Le commandant de la Calypso n’avait pu m’emmener avec lui. Je n’étais pas de ceux qui ont acquis le droit de se reposer. Pour obtenir le grade d’enseigne de vaisseau, il me fallait accomplir sans un jour d’interruption trois années d’embarquement. Je fus donc laissé dans le Levant ; seulement j’y fus laissé dans des conditions inespérées. Mon affectueux protecteur me plaça sur un brick où je devais faire le service d’officier, avoir ma chambre et ma place à la table de l’état-major. Ce n’était pas à cette époque une faveur très insolite. Les cadres étant devenus insuffisans depuis que les armemens se multipliaient tous les jours, la plupart des états-majors étaient complétés par des enseignes auxiliaires ou par des aspirans.
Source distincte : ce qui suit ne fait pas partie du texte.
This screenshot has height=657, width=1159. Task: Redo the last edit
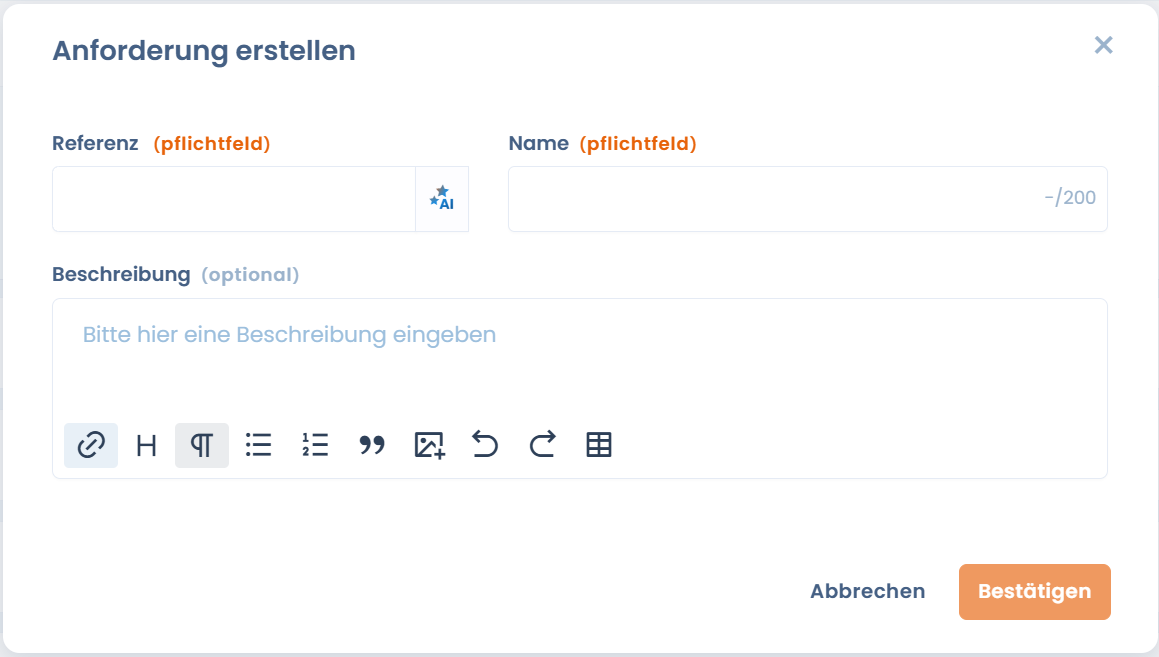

Sur le brick à bord duquel j’avais été admis, je me trouvai le troisième aspirant, investi d’une confiance que je ne méritais pas complètement encore. J’avais le cœur bien gros en me séparant d’un commandant que je considérais comme un second père et de camarades qui sont restés mes meilleurs amis, tant est féconde l’influence qu’exerce autour de lui un chef aimé ; mais j’allais avoir ma chambre et commander mon quart. Il y avait bien là de quoi me consoler. Disons-le d’ailleurs, j’avais besoin de passer sous une discipline un peu plus rigoureuse que celle qui régnait à bord de la Calypso. Mon embarquement sur le brick l’Actéon fut pour moi un grand bonheur. J’y pris des habitudes d’application et de régularité que le poste de la Calypso ne m’aurait jamais données.. Le service de l’Actéon était fort actif. Pendant plusieurs mois, nous battîmes l’archipel dans tous les sens pour donner la chasse aux pirates. Il n’y a pas de navigation qui puisse mieux former un jeune officier. Contraint de louvoyer de jour et de nuit dans des canaux étroits, on apprend à ne pas craindre le voisinage de la terre et à manœuvrer avec peu de monde, car il faut bien que les équipages dorment, et, à moins de circonstances exceptionnelles, on doit virer de bord, prendre des ris avec une seule bordée.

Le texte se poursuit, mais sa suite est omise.